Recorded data
------------------------------

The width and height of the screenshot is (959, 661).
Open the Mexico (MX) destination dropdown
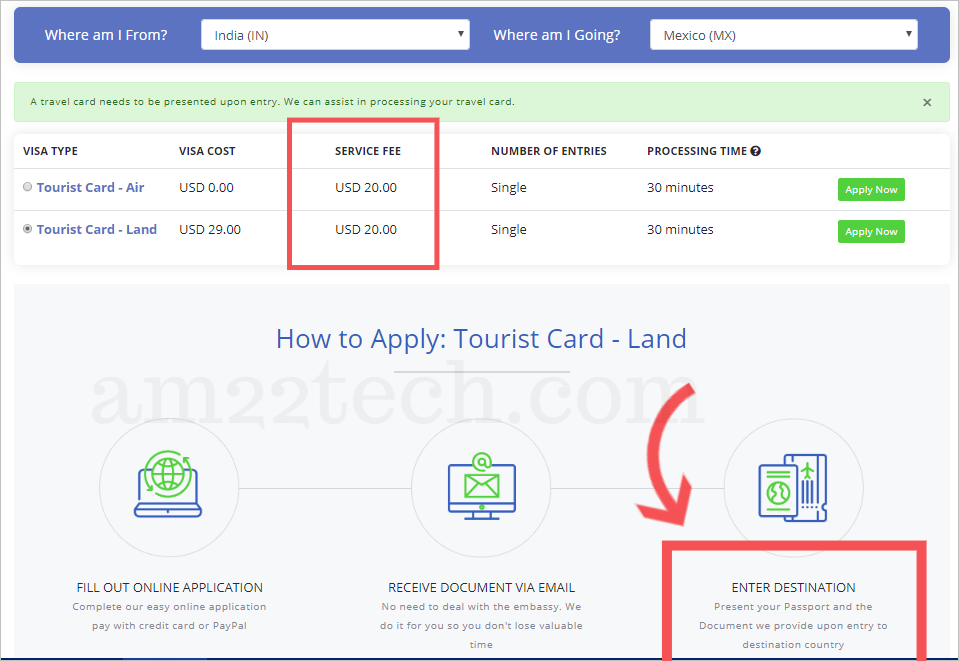coord(783,35)
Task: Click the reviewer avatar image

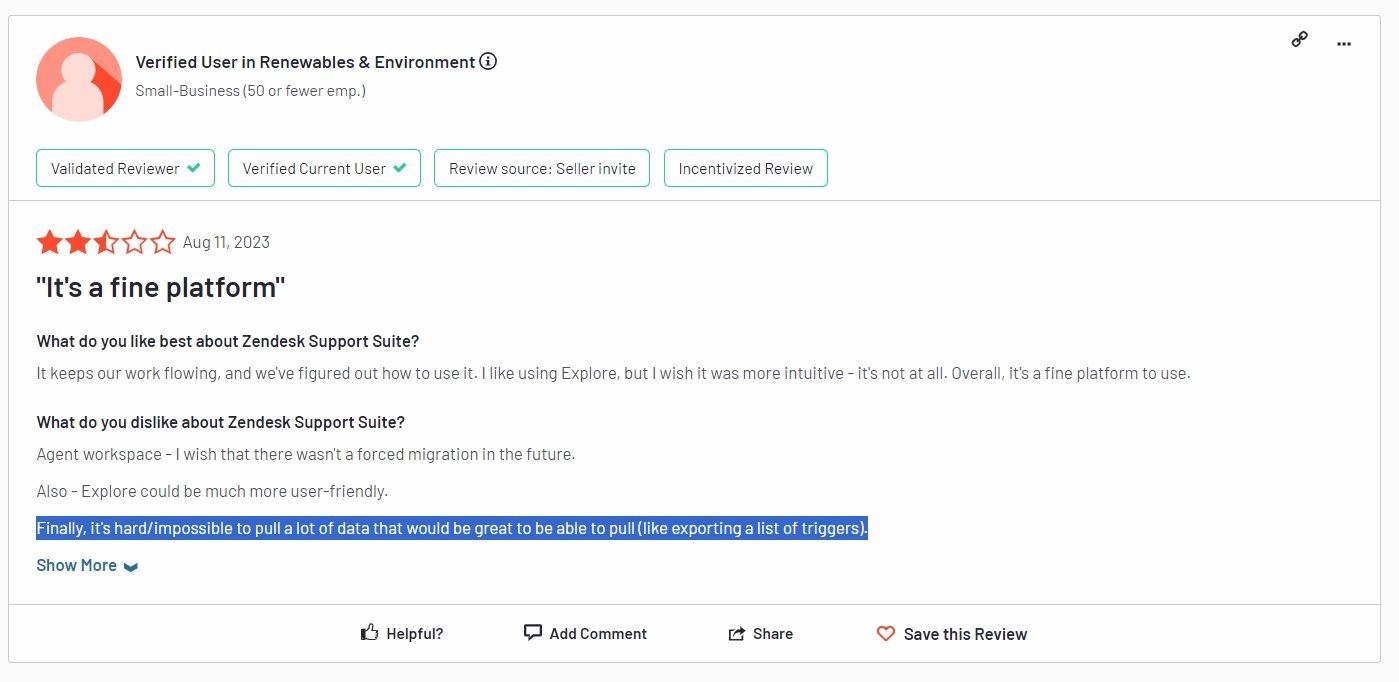Action: (79, 80)
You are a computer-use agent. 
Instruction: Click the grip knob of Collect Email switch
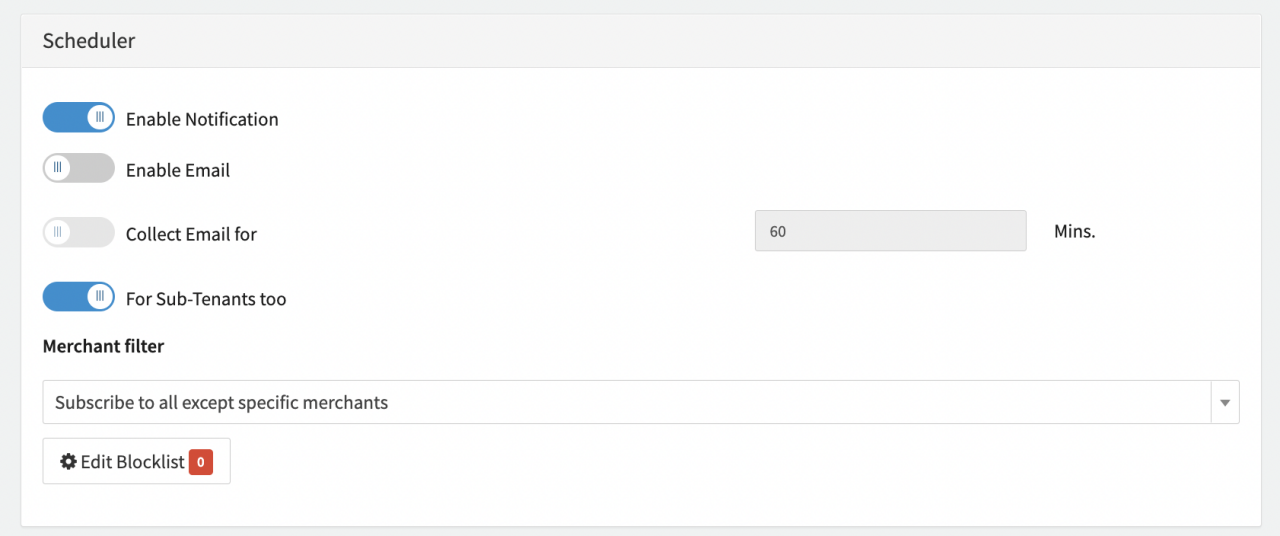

------------------------------

Exercise — Write the records out again verbatim and omit the pictures they contain.

Answer to the exercise —
The width and height of the screenshot is (959, 661).
Open the Mexico (MX) destination dropdown
coord(783,35)
Task: Click the reviewer avatar image

Action: (79, 80)
You are a computer-use agent. 
Instruction: Click the grip knob of Collect Email switch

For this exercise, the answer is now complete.